ASSIGNED TASK => Find the lines of the material below that include the string "computer", then copy each one.

PROVIDED DATA =>
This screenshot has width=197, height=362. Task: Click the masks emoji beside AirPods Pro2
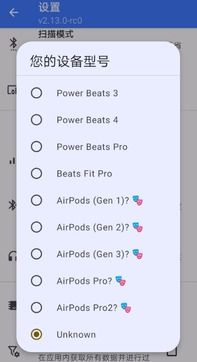(125, 307)
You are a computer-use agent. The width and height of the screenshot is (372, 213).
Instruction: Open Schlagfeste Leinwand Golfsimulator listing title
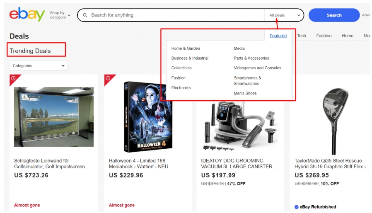[52, 164]
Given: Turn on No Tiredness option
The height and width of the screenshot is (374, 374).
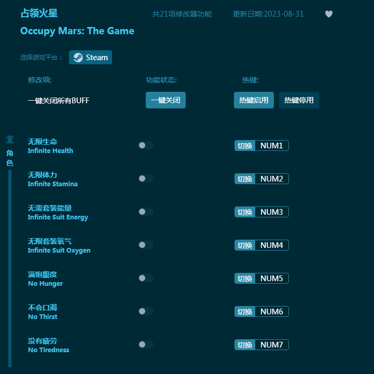Looking at the screenshot, I should point(146,344).
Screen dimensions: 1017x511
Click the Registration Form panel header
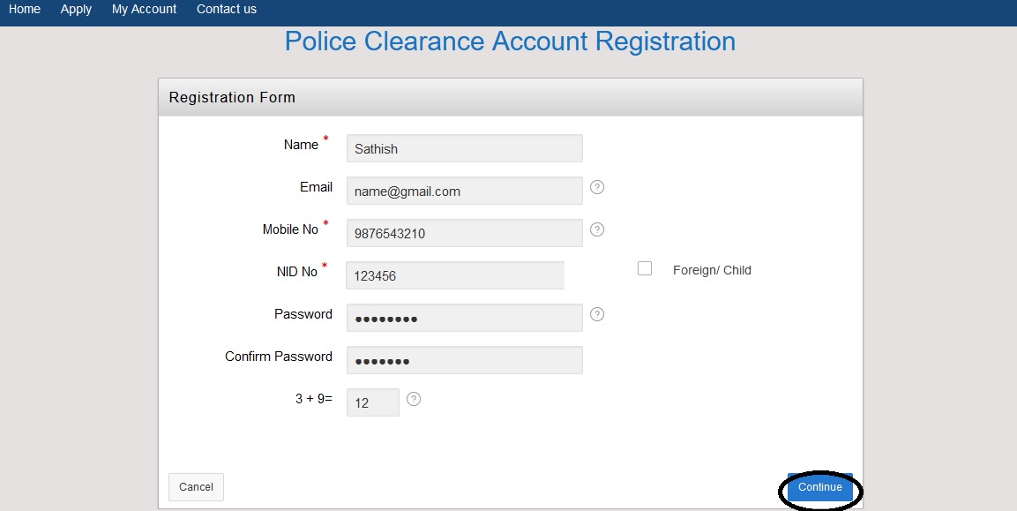tap(510, 97)
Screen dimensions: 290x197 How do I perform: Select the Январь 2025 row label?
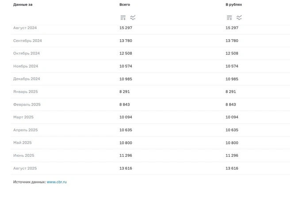click(26, 92)
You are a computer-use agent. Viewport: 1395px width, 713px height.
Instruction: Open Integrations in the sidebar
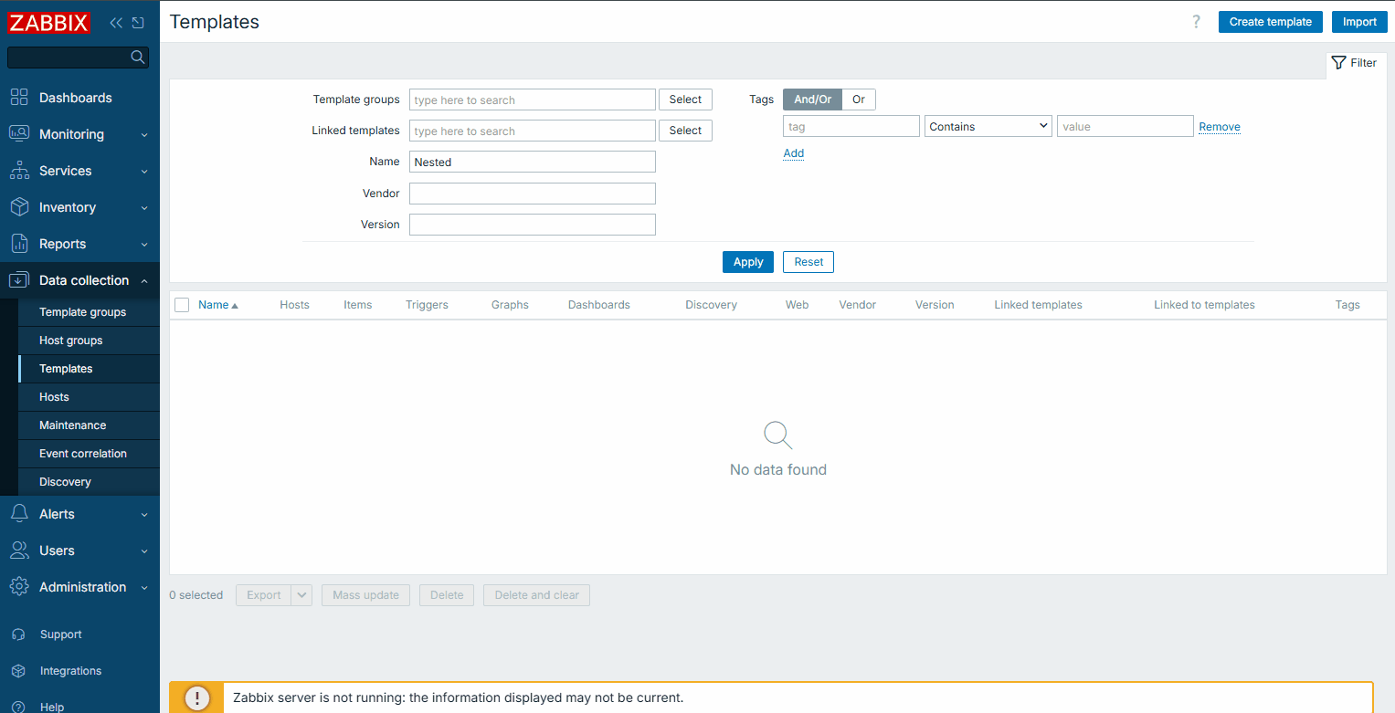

RESPONSE BELOW =>
You are a computer-use agent. The width and height of the screenshot is (372, 213).
You are a computer-use agent. Viewport: 1395px width, 713px height.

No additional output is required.